I've had a very hard time getting this to the net, I'll tell you and I will tell you:
This is an agreement that was signed in May 1998, but I guess Gov't, Doctors, and Politicians like to play DRUG
WAR too much! So, here it is........abide by it, you wicked doctors out there!
(These are the Guidelines the DEA Agreed To in Dallas on March 17, 1998!)
THE FEDERATION OF STATE MEDICAL BOARDS
OF THE UNITED STATES, INC.
MODEL GUIDELINES FOR THE USE OF CONTROLLED SUBSTANCES FOR THE TREATMENT OF PAIN (Adopted May 2, 1998)
Section I: Preamble
The (name of board) recognizes that principles of quality medical practice dictate that the people of the State of (name
of state)
have access to appropriate and effective pain relief. The appropriate application of up-to-date knowledge and
treatment modalities can serve to
improve the quality of life for those patients who suffer from pain as well as to reduce
the morbidity and costs associated with untreated or
inappropriately treated pain. The Board encourages physicians to view
effective pain management as a part of quality medical practice for all
patients with pain, acute or chronic, and it is
especially important for patients who experience pain as a result of terminal illness. All physicians
should become knowledgeable
about effective methods of pain treatment as well as statutory requirements for prescribing controlled substances.

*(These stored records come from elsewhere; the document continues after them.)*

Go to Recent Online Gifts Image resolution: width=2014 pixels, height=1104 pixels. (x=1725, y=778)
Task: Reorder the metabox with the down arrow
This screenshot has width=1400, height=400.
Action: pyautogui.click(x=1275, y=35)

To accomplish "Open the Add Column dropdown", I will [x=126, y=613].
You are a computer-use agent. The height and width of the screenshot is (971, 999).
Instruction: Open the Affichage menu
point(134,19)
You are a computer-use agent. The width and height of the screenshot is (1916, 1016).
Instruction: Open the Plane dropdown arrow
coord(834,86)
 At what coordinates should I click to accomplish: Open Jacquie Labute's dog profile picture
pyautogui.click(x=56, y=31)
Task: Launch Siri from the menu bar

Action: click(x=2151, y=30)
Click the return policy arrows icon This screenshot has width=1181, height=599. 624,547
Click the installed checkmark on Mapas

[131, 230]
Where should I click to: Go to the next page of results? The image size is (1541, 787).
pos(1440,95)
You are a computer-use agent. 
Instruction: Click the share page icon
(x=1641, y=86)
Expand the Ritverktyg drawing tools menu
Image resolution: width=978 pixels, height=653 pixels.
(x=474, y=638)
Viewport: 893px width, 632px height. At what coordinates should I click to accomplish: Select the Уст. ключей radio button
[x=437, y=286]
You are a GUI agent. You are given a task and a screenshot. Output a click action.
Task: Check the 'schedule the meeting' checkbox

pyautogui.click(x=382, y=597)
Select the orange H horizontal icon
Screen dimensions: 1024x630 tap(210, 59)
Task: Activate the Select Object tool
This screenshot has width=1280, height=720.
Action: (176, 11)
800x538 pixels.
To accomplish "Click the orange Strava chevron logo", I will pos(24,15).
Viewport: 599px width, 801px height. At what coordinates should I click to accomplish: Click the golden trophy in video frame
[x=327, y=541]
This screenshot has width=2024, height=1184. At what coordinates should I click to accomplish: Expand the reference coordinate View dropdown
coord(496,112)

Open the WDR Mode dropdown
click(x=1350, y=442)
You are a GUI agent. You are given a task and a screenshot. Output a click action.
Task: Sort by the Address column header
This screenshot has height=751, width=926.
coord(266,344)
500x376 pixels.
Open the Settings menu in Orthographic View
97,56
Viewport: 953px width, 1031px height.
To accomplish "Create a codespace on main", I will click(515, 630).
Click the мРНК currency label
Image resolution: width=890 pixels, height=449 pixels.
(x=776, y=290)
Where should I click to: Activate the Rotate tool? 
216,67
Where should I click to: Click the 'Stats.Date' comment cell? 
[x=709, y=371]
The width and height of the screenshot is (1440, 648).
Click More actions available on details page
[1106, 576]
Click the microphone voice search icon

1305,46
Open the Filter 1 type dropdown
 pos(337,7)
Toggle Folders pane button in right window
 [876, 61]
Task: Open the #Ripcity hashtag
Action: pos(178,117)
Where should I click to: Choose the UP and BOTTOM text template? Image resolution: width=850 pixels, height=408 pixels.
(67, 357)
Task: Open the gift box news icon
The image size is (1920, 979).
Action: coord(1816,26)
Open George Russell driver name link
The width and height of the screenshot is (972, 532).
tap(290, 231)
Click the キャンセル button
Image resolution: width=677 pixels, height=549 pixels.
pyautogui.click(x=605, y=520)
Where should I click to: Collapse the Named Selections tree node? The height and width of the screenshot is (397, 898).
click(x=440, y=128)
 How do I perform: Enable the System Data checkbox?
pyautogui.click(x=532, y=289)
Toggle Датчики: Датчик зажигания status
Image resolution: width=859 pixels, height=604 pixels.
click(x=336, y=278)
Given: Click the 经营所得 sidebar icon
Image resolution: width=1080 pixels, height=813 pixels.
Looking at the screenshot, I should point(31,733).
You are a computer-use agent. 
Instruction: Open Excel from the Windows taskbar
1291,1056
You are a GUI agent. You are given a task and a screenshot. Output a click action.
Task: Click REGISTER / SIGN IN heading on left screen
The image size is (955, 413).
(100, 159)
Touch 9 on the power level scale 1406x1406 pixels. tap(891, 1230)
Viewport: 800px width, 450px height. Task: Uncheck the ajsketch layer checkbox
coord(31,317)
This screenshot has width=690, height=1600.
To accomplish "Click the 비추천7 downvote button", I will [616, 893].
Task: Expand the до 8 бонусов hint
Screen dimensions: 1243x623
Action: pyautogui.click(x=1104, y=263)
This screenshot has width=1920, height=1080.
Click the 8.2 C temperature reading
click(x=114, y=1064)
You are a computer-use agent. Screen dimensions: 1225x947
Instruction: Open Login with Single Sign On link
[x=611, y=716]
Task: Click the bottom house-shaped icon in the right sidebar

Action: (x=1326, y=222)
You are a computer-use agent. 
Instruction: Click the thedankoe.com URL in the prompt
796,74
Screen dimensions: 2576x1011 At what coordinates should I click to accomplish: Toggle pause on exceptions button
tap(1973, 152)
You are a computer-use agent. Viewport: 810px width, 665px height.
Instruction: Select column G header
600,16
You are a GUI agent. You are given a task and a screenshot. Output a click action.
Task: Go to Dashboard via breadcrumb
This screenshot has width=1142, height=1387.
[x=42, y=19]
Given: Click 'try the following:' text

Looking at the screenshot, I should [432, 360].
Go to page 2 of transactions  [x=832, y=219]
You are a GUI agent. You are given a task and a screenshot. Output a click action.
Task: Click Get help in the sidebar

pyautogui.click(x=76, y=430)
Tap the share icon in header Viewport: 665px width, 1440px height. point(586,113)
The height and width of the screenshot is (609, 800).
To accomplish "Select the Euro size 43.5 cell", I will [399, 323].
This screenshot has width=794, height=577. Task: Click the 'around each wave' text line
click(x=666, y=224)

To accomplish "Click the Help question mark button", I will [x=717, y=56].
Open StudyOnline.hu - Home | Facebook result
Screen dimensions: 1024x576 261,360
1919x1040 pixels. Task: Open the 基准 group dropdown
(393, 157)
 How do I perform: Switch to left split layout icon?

Inadequate pain control may result from physicians' lack of knowledge about pain management or an inadequate understanding
of addiction.
Fears of investigation or sanction by federal, state, and local regulatory agencies may also result in inappropriate
or inadequate treatment of
chronic pain patients. Accordingly, these guidelines have been developed to clarify the Board's
position on pain control, specifically as related
to the use of controlled substances, to alleviate physician uncertainty
and to encourage better pain management.
The Board recognizes that controlled substances, including opioid analgesics, may be essential in the treatment of acute
pain due to trauma or
surgery and chronic pain, whether due to cancer or non-cancer origins. Physicians are referred to
the U.S. Agency for Health Care and Research
Clinical Practice Guidelines for a sound approach to the management of acute1
and cancer-related pain.2
The medical management of pain should be based upon current knowledge and research and includes the use of both pharmacologic
and
non-pharmacologic modalities. Pain should be assessed and treated promptly and the quantity and frequency of doses
should be adjusted
according to the intensity and duration of the pain. Physicians should recognize that tolerance and
physical dependence are normal
consequences of sustained use of opioid analgesics and are not synonymous with addiction.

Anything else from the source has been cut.